Records from a collection:
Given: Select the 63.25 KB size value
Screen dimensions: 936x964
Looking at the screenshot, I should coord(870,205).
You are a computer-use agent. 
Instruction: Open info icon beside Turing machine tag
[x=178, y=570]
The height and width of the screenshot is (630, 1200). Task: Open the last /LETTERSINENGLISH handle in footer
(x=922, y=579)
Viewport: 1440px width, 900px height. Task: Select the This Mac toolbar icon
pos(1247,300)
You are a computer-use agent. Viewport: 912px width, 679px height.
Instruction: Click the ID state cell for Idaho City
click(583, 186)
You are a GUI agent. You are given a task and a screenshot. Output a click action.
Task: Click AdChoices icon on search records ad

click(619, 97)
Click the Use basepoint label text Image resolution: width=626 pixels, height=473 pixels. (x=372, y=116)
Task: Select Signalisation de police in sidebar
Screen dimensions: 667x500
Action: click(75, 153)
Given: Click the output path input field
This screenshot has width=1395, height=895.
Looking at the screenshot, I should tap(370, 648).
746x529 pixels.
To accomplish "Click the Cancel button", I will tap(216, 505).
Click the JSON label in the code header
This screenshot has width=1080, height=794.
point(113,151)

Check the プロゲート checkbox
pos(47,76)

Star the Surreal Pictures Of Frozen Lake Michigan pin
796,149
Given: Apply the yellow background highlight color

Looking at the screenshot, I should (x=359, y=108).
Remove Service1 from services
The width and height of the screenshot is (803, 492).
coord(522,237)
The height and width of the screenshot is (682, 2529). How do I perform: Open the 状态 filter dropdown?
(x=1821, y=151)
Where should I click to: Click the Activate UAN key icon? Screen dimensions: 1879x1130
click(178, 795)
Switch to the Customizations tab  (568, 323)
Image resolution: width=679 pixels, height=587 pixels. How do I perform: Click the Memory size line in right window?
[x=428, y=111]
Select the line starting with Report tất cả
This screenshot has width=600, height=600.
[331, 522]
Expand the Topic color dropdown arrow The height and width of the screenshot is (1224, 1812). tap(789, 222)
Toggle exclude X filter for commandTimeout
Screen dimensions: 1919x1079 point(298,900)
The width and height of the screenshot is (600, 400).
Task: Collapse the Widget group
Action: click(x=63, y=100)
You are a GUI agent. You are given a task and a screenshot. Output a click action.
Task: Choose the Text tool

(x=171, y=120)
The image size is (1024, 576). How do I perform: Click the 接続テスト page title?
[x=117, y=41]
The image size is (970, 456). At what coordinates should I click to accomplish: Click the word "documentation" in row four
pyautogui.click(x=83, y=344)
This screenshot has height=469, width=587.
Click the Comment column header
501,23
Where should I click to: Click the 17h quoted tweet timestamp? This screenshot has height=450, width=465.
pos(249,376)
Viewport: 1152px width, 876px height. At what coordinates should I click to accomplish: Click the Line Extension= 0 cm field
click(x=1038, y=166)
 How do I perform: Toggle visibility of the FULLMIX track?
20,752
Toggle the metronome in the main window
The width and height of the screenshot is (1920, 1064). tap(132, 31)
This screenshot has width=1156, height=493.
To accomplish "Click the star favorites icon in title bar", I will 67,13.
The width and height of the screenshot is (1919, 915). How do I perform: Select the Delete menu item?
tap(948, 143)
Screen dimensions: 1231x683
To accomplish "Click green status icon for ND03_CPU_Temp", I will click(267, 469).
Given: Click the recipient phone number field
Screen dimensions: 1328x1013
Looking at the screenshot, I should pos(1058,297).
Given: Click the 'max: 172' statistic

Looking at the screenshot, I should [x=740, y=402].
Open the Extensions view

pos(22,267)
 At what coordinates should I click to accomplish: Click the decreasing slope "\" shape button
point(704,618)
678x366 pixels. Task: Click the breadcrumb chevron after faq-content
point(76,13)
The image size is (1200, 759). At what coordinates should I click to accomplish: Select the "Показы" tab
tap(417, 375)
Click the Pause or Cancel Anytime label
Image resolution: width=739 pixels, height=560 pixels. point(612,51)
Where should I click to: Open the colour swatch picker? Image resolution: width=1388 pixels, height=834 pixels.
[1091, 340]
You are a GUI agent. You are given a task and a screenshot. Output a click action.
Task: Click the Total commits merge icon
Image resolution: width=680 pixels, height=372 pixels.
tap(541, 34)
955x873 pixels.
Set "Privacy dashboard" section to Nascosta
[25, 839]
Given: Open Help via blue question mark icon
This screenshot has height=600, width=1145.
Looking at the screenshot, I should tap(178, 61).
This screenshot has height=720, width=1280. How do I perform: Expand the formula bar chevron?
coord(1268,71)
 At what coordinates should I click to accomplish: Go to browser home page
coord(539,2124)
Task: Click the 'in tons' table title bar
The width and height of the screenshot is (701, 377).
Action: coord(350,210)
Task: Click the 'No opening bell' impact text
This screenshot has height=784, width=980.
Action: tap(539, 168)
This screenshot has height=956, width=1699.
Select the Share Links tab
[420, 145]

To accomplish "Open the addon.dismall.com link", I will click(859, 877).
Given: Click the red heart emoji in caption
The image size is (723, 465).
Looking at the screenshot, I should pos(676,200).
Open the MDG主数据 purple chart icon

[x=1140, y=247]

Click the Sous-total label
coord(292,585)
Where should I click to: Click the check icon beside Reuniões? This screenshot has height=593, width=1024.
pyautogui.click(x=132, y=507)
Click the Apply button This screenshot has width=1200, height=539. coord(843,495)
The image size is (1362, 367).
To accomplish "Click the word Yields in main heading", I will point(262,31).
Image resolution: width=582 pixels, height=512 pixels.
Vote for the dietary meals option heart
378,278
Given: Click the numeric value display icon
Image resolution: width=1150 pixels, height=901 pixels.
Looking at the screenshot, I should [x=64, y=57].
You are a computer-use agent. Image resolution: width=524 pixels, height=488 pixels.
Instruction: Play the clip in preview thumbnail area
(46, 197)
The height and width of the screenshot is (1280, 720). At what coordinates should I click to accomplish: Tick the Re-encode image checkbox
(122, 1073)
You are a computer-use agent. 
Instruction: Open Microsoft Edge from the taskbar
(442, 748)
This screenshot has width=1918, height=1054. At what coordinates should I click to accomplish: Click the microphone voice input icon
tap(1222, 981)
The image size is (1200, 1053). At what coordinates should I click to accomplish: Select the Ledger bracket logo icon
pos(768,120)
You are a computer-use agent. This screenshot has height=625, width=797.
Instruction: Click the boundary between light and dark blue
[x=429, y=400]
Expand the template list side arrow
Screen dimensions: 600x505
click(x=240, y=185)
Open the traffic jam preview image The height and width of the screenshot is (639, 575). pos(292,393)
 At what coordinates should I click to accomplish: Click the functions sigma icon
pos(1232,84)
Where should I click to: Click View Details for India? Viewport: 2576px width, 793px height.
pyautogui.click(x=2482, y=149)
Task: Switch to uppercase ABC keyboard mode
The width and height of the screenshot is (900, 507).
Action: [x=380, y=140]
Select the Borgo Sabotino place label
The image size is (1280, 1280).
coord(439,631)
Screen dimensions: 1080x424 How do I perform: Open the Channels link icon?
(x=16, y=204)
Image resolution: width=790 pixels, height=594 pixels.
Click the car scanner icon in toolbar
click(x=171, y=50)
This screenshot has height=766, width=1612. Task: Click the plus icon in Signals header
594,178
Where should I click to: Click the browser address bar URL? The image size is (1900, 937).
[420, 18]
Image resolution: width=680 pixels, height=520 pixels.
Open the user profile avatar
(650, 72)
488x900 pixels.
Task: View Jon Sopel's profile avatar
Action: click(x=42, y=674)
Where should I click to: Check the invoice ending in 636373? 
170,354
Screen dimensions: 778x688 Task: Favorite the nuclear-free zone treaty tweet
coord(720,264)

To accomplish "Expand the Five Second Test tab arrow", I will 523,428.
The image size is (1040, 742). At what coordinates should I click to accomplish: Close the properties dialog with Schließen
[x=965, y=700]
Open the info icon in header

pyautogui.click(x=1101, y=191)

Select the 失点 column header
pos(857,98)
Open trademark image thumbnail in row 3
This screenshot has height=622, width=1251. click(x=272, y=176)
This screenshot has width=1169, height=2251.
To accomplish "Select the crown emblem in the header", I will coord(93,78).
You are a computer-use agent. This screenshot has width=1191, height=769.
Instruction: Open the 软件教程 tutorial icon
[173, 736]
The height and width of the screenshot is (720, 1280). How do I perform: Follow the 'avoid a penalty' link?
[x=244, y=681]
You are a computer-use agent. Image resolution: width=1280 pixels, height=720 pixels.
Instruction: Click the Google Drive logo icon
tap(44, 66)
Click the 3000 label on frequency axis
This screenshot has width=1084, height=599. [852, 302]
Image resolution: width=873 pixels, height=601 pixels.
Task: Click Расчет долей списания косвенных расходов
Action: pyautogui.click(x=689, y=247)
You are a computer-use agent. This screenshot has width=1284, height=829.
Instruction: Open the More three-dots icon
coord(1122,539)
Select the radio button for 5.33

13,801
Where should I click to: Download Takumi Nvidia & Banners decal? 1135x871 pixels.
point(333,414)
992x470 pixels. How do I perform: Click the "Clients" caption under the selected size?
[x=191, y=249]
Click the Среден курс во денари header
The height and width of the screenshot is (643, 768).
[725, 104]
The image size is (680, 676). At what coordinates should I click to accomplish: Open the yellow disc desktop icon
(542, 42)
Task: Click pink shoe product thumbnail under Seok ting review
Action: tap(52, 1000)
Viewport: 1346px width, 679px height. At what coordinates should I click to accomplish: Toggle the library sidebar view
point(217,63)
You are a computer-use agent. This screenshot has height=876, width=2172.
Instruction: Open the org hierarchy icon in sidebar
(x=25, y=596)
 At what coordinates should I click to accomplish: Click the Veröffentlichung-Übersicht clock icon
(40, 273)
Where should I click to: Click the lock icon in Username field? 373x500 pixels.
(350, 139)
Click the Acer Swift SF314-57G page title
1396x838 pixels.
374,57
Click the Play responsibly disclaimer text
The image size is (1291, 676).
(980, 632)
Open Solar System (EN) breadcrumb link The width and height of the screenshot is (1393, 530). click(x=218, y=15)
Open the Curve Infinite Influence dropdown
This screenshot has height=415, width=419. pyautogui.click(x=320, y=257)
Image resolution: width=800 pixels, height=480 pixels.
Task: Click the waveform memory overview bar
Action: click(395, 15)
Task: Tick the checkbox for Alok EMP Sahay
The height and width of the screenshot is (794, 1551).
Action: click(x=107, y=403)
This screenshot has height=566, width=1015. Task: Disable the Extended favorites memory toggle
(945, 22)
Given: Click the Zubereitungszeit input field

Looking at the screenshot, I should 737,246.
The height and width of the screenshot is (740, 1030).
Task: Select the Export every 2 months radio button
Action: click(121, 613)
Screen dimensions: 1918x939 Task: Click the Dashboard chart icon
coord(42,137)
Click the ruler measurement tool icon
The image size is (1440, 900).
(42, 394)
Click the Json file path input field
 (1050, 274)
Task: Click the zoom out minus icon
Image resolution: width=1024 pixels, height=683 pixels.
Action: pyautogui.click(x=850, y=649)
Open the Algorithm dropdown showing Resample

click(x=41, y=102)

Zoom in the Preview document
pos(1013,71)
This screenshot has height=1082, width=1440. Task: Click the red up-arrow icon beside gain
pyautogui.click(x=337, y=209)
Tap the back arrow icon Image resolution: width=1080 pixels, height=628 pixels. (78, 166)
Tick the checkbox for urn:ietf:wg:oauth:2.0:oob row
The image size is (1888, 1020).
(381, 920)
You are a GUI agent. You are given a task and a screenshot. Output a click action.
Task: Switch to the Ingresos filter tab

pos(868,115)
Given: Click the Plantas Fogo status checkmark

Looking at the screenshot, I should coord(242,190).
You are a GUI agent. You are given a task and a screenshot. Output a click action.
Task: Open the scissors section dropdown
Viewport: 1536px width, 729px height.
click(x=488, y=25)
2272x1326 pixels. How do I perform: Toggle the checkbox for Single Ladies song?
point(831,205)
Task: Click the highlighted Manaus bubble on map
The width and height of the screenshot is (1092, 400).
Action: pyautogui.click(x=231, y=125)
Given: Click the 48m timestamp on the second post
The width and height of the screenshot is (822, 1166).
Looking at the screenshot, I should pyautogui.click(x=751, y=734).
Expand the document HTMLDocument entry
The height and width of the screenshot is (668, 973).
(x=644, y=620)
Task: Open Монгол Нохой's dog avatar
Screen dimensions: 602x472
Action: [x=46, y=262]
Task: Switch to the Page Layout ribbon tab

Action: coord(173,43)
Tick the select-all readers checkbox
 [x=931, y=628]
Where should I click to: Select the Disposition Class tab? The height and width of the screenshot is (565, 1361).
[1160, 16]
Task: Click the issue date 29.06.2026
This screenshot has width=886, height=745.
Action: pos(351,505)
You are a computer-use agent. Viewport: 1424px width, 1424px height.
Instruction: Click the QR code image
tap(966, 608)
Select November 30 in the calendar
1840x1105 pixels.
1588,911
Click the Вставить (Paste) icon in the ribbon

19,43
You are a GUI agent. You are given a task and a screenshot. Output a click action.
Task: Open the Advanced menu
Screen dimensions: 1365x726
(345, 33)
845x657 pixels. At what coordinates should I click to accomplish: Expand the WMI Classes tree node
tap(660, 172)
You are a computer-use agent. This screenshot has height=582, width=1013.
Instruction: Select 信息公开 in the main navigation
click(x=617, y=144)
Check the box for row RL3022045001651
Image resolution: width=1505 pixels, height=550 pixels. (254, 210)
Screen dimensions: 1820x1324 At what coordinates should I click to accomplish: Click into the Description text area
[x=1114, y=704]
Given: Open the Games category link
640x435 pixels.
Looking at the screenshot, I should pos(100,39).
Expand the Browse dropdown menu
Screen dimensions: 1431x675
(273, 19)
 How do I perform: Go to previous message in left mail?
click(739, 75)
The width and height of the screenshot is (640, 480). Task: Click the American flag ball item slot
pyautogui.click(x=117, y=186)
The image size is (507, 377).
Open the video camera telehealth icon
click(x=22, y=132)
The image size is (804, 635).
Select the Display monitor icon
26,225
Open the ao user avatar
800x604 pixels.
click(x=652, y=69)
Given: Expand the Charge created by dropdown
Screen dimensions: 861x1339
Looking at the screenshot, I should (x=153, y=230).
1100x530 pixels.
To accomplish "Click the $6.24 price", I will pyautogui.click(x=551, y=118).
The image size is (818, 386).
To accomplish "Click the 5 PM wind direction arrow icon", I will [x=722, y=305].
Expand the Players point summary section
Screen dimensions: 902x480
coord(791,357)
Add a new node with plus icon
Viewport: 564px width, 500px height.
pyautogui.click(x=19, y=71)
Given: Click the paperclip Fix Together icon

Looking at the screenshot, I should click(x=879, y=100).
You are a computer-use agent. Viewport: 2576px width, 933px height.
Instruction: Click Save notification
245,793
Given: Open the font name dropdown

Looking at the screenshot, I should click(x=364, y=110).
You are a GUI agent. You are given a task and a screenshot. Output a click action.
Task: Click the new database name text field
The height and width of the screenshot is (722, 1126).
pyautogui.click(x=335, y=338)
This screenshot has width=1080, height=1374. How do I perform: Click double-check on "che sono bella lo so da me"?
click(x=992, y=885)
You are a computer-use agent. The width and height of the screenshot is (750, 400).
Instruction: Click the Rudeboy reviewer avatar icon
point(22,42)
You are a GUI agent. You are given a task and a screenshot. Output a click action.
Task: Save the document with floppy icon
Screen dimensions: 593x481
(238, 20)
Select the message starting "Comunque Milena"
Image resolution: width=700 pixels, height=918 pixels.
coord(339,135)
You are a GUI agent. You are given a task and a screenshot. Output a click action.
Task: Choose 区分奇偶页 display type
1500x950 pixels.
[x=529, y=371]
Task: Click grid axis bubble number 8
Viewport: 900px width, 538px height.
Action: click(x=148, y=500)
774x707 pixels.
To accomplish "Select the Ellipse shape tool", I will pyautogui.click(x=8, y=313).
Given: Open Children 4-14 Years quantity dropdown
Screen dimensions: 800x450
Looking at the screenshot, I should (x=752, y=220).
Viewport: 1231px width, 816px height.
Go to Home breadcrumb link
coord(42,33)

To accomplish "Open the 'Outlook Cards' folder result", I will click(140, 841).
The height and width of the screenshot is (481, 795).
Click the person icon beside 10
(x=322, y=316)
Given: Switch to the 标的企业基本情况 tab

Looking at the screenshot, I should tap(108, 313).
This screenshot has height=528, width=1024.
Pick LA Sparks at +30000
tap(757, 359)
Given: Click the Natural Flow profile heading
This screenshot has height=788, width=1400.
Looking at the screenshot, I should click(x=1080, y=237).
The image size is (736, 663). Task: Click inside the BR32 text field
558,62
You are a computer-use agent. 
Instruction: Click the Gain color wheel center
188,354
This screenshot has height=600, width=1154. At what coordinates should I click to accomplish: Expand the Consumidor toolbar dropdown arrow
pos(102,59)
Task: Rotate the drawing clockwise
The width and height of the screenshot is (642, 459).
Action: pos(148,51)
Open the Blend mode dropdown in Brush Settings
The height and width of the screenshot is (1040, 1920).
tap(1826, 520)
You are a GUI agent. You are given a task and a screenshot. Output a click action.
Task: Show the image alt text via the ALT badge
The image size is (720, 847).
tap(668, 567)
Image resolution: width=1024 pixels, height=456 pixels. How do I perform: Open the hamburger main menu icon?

Work item: The lines above may hold the string "mode". Say how many do, and give only that number.

Task response: 2